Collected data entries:
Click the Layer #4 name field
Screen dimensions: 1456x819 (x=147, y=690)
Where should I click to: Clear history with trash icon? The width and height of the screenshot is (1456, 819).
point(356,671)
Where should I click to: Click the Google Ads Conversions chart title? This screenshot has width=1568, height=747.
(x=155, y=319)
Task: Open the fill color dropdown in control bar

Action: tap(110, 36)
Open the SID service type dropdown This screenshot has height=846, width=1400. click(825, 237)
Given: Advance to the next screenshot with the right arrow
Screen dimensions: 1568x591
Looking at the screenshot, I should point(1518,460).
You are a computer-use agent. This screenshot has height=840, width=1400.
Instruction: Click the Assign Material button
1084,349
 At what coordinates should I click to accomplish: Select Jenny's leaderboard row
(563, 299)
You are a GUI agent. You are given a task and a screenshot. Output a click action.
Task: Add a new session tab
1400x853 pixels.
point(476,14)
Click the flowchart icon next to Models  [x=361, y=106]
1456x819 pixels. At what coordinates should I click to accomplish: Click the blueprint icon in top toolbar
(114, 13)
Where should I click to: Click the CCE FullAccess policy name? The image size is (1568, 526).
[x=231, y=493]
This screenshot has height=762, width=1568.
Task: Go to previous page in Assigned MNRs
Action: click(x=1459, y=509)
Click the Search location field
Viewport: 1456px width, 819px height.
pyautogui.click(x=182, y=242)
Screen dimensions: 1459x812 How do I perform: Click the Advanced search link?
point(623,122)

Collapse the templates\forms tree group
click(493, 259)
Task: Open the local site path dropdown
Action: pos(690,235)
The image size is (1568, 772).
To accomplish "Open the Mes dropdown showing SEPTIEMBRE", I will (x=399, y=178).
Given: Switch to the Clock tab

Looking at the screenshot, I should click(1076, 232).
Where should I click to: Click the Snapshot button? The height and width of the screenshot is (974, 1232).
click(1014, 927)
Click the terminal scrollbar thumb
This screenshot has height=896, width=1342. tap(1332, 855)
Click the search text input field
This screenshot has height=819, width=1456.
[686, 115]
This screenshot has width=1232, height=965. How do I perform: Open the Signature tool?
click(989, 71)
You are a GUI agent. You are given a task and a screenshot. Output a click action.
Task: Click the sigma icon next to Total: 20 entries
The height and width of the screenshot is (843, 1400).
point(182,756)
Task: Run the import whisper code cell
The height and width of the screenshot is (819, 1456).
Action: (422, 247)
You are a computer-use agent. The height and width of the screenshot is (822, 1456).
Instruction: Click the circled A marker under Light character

PROBLEM DESCRIPTION = For the entries above, transcribe precisely the lines from the one with "You are a computer-use agent. The" through the end, including both.

EXPECTED ANSWER =
You are a computer-use agent. The height and width of the screenshot is (822, 1456).
Instruction: Click the circled A marker under Light character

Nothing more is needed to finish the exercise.